“Graphics
include text as well as pictures. To draw text, QuickDraw calls the Font
Manager, which does the background work necessary to make a variety of
character fonts available in various sizes and styles. Unless your application
includes a font menu, you need to know only a minimal amount about the Font
Manager.” —Inside Macintosh, Volume I, page I-11b4b
“An
application decides what to do from moment to moment by examining input from
the user in the form of mouse and keyboard actions. It learns of such actions
by repeatedly calling the Toolbox Event Manager (which in turn calls
another, lower-level Event Manager in the Operating System).
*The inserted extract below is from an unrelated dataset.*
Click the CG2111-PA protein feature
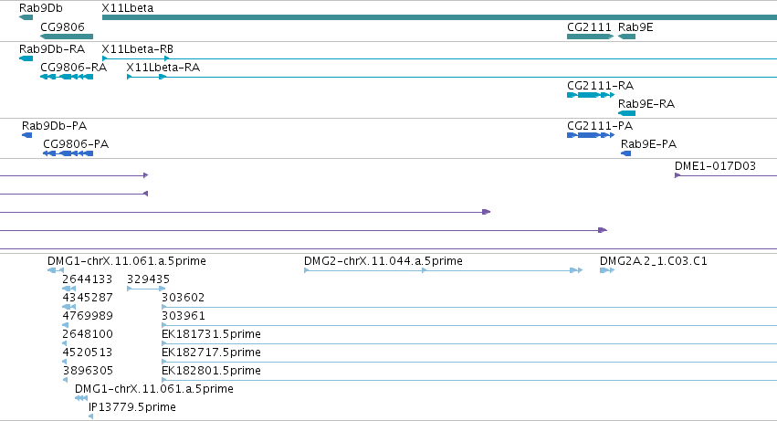This screenshot has width=777, height=421. tap(590, 135)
The Toolbox Event
Manager also reports occurences within the application that may require a
response, such as when a window that was overlapped becomes exposed and needs
to be redrawn.” —Inside Macintosh, Volume I, page I-11
“All
information presented by a standard Macintosh application appears in windows.
[NOTE: information also can appear in the menu bar and can be audio.] To create
windows, activate them, move them, resize them, or close them, you’ll call the Window
Manager It keeps track of overlapping windows, so you can manipulate
windows without concern for how they overlap. For example, the Window Manager
tells the Toolbox Event Manager when to inform your application that a window
has to be redrawn. Also, when the user presses the mouse button, you call the
Window Manager to learn which part of which window it was pressed in, or
whether it was pressed in the menu bar or a desk accessory.” —Inside
Macintosh, Volume I, page I-11
“Any
window may contain controls, such as buttons, check boxes, and scroll bars. You
can create and manipulate controls with the Control Manager. When you
learn from the Window Manager that the user pressed the mouse button inside a
window containing controls, you call the Control Manager to find out which
control it was pressed in, if any.” —Inside Macintosh, Volume I, page
I-11
“A
common place for the user to press the mouse button is, of course, in the menu
bar. You set up menus in the menu bar by calling the Menu Manager. When
the user gives a commadn, either from a menu with the mouse or from the
leyboard with the Command key, you call the Menu Manager to find out which
command was given.” —Inside Macintosh, Volume I, page I-12
“To
accept text typed by the user and allow the standard editing capabilities,
including cutting and pasting text within a document via the Clipboard, your
application should call TextEdit. TextEdit also handles basic formatting
sych as word wraparound and justification. You can use it just to display text
if you like.” —Inside Macintosh, Volume I, page I-12
“When
an application needs more information from the user about a command, it
presents a dialog box. In case of errors or potentially dangerous situations,
it alerts the user with a box containing a message or with sound from the
Macintosh’s speakers (or both). To create and present dialogs and alerts, and
find out the user’s responses to them, you call the Dialog Manager.” —Inside
Macintosh, Volume I, page I-12
“Every
Macintosh application should support the use of desk accessories. The user
opens desk accessories through the Apple menu, which you set up by calling the
Menu Manager. When you learn that the user has pressed the mouse button in a
desk accessory, you pass that information on to the accessory by calling the Desk
Manager. The Desk Manager also includes routines that you must call to
ensure that desk accessories work properly.” —Inside Macintosh, Volume
I, page I-11
“You
can use TextEdit to implement the standard text editing capability of cutting
and pasting via the Clipboard in your application. To allow the use of the
Clipboard for cutting and pasting text or graphics between your application and
another application or a desk accessory, you need to call the Scrap Manager.”